Boundaries and Hospitality

“Hospitality is making your guests feel at home, even though you wish they were.” – Proverb

We don’t have doors in our house. We have doorways, but no actual doors. So, my Significant Other put up old sarongs to at least give us some privacy in the bedroom.

We have a black cat named Bansidhe. She sings to us all the time (I haven’t noticed anyone dying whenever she cries, but who knows, right? She is a cat after all. I also haven’t noticed her herding fairy cattle, but I’m pretty sure she does that at night while we’re sleeping. At least it sounds that way…). She also has trouble crossing over our threshold at the curtains. At first I just assumed that my cat might be a little…well, you know, special. But then I started watching her when we did ritual. She never crosses our Circle. She is also an excellent companion on guided group meditations, and in my own astral temple work. She is very good about digging her claws into my knee at just the right moment to bring me all the way back. So I started watching her when she was going in and out of our bedroom.

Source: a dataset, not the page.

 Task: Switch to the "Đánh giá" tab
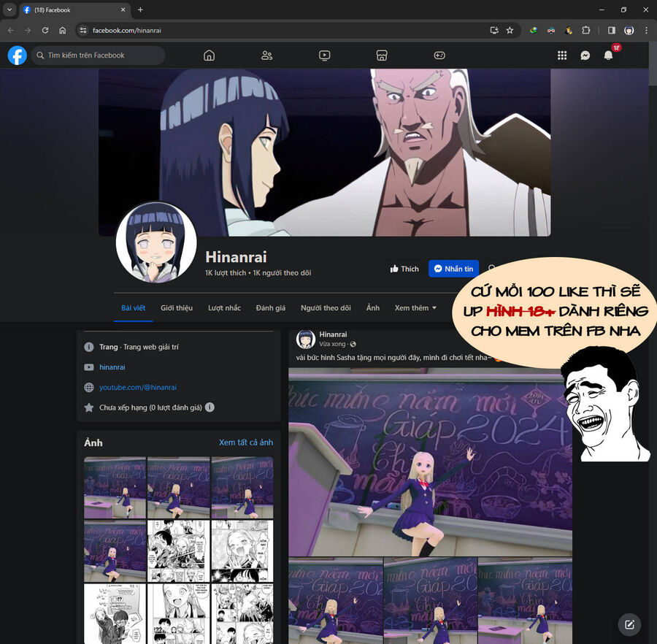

She works her way up to it and then seems to force her way through. If I open the curtain for her and invite her in or out, she has no problems at all. But when she’s doing it herself, she does that adorable cat hunter butt wiggle thing and gets this look of extreme focus on her face as if to say, “I’m GOING to do it, NOW”.

So I started thinking that maybe my personal shields on the bedroom were a little much…

But what can I say? The bedroom is my Sanctuary, it is where I go to retreat from the world and from people and from all of those grating social activities that drive me nuts. When I’m at work, I’m forced to be polite and nice to people who do not always give me the same courtesy. I see it as a part of my professional demeanor to be as polite in all situations as I can be. Having a bad day? No excuse to take it out on other people.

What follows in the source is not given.